It's hard for me to relax during the week, and especially at the end of a really long day. Even if I've gone out and had fun, it's still hard to wind down when I come home. Sometimes I knit, which is relaxing. On occasion, when Rumi is gone, I have baths, which I enjoy.
But, lately, for the past couple of months, I've gotten into the terrible habit of munching. Munch, munch, munch on anything and everything. Salt, sweet, creamy, crunchy - nothing is exactly what I want, or everything is what I want, and I hope from one snack to the next completely unsatisfied.
At my worst, I stop when my TV shows are over or I feel sick.
I can't believe I just wrote that, but it's true. I'm way beyond not stopping when I'm full; I only stop when I feel sick. It only happens at night, when I'm stressed and I have been going, going, going.

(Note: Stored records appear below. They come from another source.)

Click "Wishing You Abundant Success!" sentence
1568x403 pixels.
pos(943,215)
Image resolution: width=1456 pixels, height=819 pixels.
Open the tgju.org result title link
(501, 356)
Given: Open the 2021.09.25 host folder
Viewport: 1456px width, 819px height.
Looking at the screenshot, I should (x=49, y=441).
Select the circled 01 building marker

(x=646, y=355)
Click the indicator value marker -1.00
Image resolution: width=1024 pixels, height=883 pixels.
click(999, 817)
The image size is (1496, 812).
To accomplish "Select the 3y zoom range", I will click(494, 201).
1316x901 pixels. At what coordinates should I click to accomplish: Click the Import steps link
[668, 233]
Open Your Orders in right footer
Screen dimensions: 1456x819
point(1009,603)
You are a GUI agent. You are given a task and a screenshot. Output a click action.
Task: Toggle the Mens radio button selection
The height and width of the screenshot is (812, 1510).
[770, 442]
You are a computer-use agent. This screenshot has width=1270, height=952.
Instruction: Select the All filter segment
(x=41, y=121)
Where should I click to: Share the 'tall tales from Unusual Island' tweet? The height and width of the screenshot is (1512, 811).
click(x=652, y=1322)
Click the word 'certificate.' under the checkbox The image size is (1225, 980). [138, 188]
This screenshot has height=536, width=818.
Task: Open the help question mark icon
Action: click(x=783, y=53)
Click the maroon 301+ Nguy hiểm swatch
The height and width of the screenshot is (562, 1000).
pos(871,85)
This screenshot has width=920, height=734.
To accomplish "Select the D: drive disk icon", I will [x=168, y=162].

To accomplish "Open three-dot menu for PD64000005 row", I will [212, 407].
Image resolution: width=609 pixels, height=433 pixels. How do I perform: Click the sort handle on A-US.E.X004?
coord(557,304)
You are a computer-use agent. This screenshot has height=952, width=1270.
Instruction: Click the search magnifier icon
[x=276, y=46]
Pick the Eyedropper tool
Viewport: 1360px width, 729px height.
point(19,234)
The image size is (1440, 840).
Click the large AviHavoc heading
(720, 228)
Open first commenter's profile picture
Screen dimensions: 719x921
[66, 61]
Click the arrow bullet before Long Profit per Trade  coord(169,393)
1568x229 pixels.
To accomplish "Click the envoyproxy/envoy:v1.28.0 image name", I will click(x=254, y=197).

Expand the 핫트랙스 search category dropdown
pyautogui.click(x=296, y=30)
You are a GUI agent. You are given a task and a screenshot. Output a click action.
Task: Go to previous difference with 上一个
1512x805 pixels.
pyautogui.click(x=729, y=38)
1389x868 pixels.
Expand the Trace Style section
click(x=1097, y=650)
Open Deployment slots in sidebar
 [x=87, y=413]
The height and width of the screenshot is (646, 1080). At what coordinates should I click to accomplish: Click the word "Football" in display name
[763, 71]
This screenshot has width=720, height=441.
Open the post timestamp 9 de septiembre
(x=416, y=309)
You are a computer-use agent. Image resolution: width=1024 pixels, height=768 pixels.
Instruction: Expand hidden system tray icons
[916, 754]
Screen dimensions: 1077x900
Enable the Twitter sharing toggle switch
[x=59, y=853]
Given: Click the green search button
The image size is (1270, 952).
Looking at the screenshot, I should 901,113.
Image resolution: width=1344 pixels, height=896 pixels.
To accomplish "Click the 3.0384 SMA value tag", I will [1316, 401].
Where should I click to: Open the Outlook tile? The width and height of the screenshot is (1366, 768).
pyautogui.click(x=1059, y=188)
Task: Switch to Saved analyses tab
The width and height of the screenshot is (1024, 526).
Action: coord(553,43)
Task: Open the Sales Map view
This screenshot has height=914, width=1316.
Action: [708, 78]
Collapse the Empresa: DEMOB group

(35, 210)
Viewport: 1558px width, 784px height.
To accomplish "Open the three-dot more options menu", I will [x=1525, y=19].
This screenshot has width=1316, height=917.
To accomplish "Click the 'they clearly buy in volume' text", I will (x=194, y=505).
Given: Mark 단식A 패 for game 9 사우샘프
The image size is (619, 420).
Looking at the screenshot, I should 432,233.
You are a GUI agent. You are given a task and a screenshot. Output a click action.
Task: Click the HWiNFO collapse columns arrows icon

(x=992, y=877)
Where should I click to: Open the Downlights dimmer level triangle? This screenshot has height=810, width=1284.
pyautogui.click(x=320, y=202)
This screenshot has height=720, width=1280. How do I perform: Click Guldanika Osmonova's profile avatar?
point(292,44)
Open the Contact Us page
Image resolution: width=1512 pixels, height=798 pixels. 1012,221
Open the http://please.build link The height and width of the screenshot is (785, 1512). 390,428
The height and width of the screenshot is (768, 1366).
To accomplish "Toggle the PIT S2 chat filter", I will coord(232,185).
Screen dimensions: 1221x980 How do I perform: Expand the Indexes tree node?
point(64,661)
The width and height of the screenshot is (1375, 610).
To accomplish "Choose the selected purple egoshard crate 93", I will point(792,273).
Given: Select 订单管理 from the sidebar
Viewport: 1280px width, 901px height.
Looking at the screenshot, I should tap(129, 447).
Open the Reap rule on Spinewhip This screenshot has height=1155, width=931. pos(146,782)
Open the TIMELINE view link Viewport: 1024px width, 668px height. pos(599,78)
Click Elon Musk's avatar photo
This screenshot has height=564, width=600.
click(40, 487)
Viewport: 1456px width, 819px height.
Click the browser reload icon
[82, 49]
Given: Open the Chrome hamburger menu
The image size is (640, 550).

I've been going back and forth with this issue for a while now - the issue being this thing with food that has become a problem of late (i.e. when I realized I had gained between 7-10 pounds and was definitely not as skinny or fit as I used to be). At first I thought it would just work itself out. Then I tried a diet, started internally rebelling, and messed myself up more. Then I got off the diet, felt better, and was sure that things would work themselves out. But, now I've realized that the late-night munching thing is yet another expression of this same problem.
It hit me forcefully last night when I went to try on this beautiful black satin dress that I had worn once a few years ago to a black-tie event. It's a gorgeous dress and I still remember how the sales girls oooh-ed and aah-ed over me when I tried it on in the dressing room. Well, last night I couldn't even zip the dang thing up. The unforgiving satin showed clearly where I had gained weight on my hips and butt. Just when I was thinking I should start embracing being a bit curvier, seeing how much I've changed from what I used to be made me sad.
The fact is, I don't want to be curvy. I want to be tight, thin, and strong. I know that eating at night and eating unhealthy things is definitely contributing to this food/weight issue. I know it, but I haven't been able to change it.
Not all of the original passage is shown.